Dataset records:
▬▬▬▬▬▬▬▬▬▬

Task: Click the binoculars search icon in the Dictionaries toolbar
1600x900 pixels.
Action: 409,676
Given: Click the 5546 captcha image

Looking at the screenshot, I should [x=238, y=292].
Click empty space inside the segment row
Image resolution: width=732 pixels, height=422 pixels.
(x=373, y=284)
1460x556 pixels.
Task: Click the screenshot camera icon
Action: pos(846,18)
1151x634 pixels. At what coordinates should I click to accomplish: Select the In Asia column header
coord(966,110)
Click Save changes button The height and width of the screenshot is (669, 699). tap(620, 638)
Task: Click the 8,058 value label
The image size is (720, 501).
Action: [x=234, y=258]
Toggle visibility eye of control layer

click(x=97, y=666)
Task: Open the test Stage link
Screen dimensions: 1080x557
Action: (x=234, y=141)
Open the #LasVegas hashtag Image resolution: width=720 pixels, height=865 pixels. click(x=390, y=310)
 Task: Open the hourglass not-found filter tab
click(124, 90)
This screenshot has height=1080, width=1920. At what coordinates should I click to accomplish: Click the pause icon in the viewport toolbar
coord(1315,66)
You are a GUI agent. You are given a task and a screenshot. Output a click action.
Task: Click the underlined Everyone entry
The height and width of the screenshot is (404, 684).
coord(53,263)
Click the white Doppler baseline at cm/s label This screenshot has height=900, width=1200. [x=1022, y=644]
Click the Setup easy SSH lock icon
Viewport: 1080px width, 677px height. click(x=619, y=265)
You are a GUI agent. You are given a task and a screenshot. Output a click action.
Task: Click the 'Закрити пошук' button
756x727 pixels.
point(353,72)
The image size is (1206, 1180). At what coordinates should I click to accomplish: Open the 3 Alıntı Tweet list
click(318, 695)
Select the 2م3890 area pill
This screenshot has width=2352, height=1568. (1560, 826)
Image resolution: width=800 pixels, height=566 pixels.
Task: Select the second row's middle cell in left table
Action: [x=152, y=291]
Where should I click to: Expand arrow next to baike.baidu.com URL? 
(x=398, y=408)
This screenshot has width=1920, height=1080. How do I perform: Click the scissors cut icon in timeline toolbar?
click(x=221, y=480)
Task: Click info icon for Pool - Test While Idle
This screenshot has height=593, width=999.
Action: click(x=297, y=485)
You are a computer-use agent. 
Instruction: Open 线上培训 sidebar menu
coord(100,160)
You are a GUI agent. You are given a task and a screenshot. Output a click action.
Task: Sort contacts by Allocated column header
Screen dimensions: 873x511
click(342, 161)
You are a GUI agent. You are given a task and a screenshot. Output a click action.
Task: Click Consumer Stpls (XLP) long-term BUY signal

▬▬▬▬▬▬▬▬▬▬

§ What is expected
Please copy every line above back out, character for character, with nothing changed.

§ Answer in full
Task: Click the binoculars search icon in the Dictionaries toolbar
1600x900 pixels.
Action: 409,676
Given: Click the 5546 captcha image

Looking at the screenshot, I should [x=238, y=292].
Click empty space inside the segment row
Image resolution: width=732 pixels, height=422 pixels.
(x=373, y=284)
1460x556 pixels.
Task: Click the screenshot camera icon
Action: pos(846,18)
1151x634 pixels. At what coordinates should I click to accomplish: Select the In Asia column header
coord(966,110)
Click Save changes button The height and width of the screenshot is (669, 699). tap(620, 638)
Task: Click the 8,058 value label
The image size is (720, 501).
Action: [x=234, y=258]
Toggle visibility eye of control layer

click(x=97, y=666)
Task: Open the test Stage link
Screen dimensions: 1080x557
Action: (x=234, y=141)
Open the #LasVegas hashtag Image resolution: width=720 pixels, height=865 pixels. click(x=390, y=310)
 Task: Open the hourglass not-found filter tab
click(124, 90)
This screenshot has height=1080, width=1920. At what coordinates should I click to accomplish: Click the pause icon in the viewport toolbar
coord(1315,66)
You are a GUI agent. You are given a task and a screenshot. Output a click action.
Task: Click the underlined Everyone entry
The height and width of the screenshot is (404, 684).
coord(53,263)
Click the white Doppler baseline at cm/s label This screenshot has height=900, width=1200. [x=1022, y=644]
Click the Setup easy SSH lock icon
Viewport: 1080px width, 677px height. click(x=619, y=265)
You are a GUI agent. You are given a task and a screenshot. Output a click action.
Task: Click the 'Закрити пошук' button
756x727 pixels.
point(353,72)
The image size is (1206, 1180). At what coordinates should I click to accomplish: Open the 3 Alıntı Tweet list
click(318, 695)
Select the 2م3890 area pill
This screenshot has width=2352, height=1568. (1560, 826)
Image resolution: width=800 pixels, height=566 pixels.
Task: Select the second row's middle cell in left table
Action: [x=152, y=291]
Where should I click to: Expand arrow next to baike.baidu.com URL? 
(x=398, y=408)
This screenshot has width=1920, height=1080. How do I perform: Click the scissors cut icon in timeline toolbar?
click(x=221, y=480)
Task: Click info icon for Pool - Test While Idle
This screenshot has height=593, width=999.
Action: click(x=297, y=485)
You are a computer-use agent. 
Instruction: Open 线上培训 sidebar menu
coord(100,160)
You are a GUI agent. You are given a task and a screenshot. Output a click action.
Task: Sort contacts by Allocated column header
Screen dimensions: 873x511
click(342, 161)
You are a GUI agent. You are given a task and a screenshot. Output a click action.
Task: Click Consumer Stpls (XLP) long-term BUY signal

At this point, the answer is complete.